■ Exercise description
Transcribe exactly the lines that fall between the one holding "Карта Японии (97, 196)" and the one holding "Computation, Information and", inclusive, from the entries below.

■ Provided entries
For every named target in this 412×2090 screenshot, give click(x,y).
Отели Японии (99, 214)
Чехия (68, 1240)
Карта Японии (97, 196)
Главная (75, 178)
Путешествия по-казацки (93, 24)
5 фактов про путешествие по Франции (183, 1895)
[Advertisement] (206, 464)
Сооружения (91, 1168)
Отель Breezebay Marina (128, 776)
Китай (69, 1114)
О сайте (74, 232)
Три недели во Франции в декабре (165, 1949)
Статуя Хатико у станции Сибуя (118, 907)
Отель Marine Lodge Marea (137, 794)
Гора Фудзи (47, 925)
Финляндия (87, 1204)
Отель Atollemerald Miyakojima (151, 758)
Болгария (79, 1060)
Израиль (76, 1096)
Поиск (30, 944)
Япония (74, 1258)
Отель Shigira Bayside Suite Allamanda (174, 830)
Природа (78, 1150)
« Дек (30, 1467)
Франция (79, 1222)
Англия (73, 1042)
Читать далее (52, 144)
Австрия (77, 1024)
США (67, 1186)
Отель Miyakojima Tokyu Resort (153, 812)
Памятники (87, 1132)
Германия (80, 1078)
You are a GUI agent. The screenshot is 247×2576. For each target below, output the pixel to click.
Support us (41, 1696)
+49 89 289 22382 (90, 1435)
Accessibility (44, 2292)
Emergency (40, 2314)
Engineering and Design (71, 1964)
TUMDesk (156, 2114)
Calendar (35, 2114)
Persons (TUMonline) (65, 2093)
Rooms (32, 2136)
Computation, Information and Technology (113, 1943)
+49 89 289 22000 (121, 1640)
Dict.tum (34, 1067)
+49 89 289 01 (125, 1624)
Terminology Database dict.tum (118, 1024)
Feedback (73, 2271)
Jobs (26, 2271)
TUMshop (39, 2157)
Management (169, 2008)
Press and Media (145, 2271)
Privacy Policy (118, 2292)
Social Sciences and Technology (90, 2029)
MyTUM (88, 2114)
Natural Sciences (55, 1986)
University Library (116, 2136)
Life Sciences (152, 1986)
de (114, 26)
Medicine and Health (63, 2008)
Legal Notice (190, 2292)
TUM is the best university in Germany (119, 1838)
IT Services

■ Answer to the exercise
Карта Японии (97, 196)
Главная (75, 178)
Путешествия по-казацки (93, 24)
5 фактов про путешествие по Франции (183, 1895)
[Advertisement] (206, 464)
Сооружения (91, 1168)
Отель Breezebay Marina (128, 776)
Китай (69, 1114)
О сайте (74, 232)
Три недели во Франции в декабре (165, 1949)
Статуя Хатико у станции Сибуя (118, 907)
Отель Marine Lodge Marea (137, 794)
Гора Фудзи (47, 925)
Финляндия (87, 1204)
Отель Atollemerald Miyakojima (151, 758)
Болгария (79, 1060)
Израиль (76, 1096)
Поиск (30, 944)
Япония (74, 1258)
Отель Shigira Bayside Suite Allamanda (174, 830)
Природа (78, 1150)
« Дек (30, 1467)
Франция (79, 1222)
Англия (73, 1042)
Читать далее (52, 144)
Австрия (77, 1024)
США (67, 1186)
Отель Miyakojima Tokyu Resort (153, 812)
Памятники (87, 1132)
Германия (80, 1078)
You are a GUI agent. The screenshot is 247×2576. For each target below, output the pixel to click.
Support us (41, 1696)
+49 89 289 22382 (90, 1435)
Accessibility (44, 2292)
Emergency (40, 2314)
Engineering and Design (71, 1964)
TUMDesk (156, 2114)
Calendar (35, 2114)
Persons (TUMonline) (65, 2093)
Rooms (32, 2136)
Computation, Information and Technology (113, 1943)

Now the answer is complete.